MDM2 protein is a negative regulator of p53. This means that a high level of MDM2 inhibits the activity of p53 by binding to it and breaking it down; on the other hand, when mutated or damaged DNA is detected, the level of MDM2 falls and allows p53 to initiate DNA repair. The breakdown of the regulatory abilities of MDM2 and p53 will lead to tumours. For instance, an overexpression of MDM2 has been observed in soft tissue sarcomas, gliomas, lymphomas and breast cancer. The study of MDM2-p53 interaction is, therefore, important in cancer research.
In this study, A*STAR scientists used fluorescent molecular rotors to study protein-protein interactions involving p53 and MDM2 in cells. They found that the fluorescent molecular rotor fluoresces or “lights up” when it is coupled with a short peptide fragment of the MDM2.
Armed with this finding, the scientists screened a library of small molecule fragments for candidates that may potentially disrupt p53-MDM2 binding. They detected a total of 15 hits – eight were validated by an existing method known as fluorescence polarisation and found extra seven which were missed out.

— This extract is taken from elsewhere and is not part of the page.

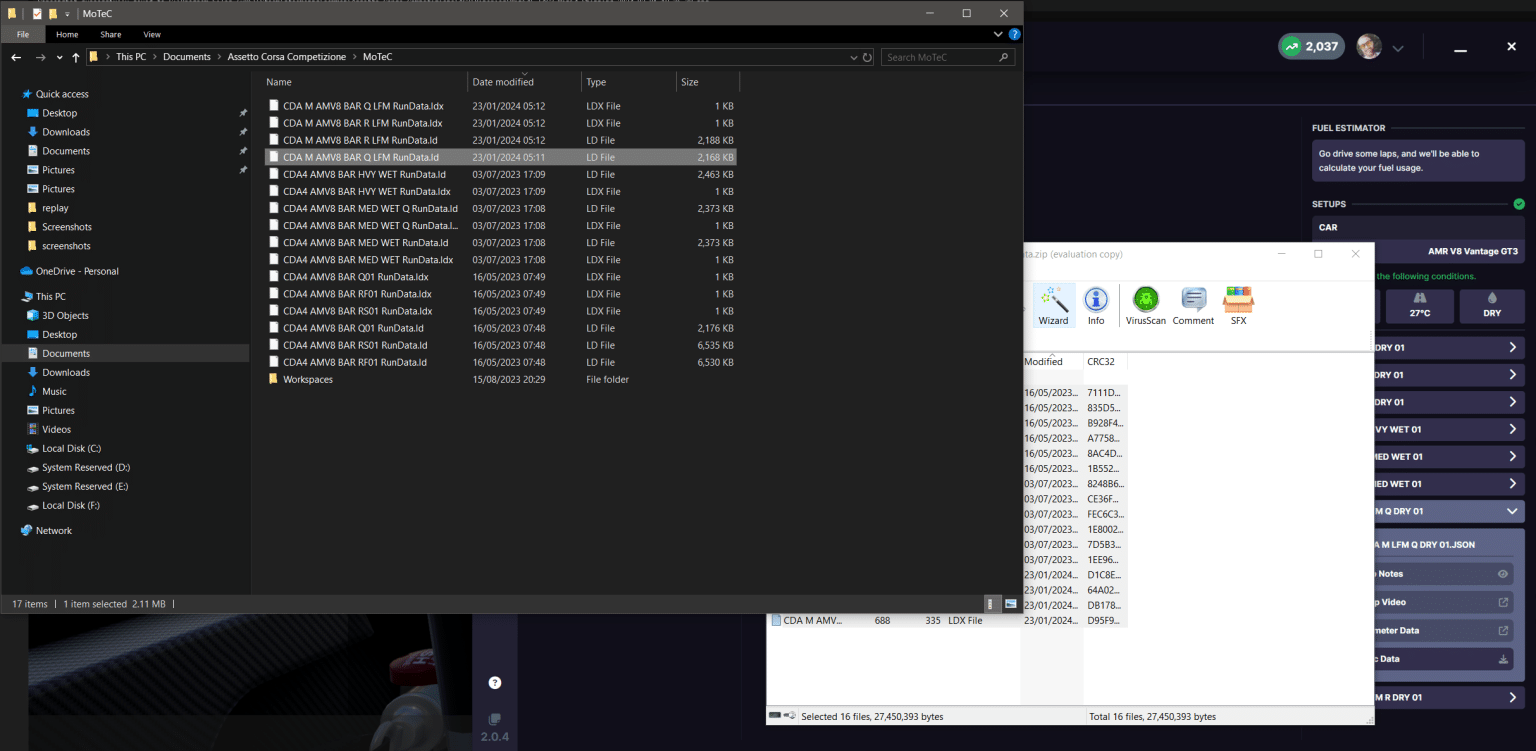Image resolution: width=1536 pixels, height=751 pixels.
Task: Expand the R DRY 01 setup entry
Action: point(1513,697)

Dr Teo Yin Nah, Research Fellow at A*STAR’s Molecular Engineering Laboratory, said: “Researchers have used molecular rotors as viscosity sensor probes in live cells. This is the first time we have proved that molecular rotors can be used in a different way to understanding molecular interactions that causes cancer. Scientists now have another tool in their arsenal to further our understanding of the MDM2-p53 interaction.”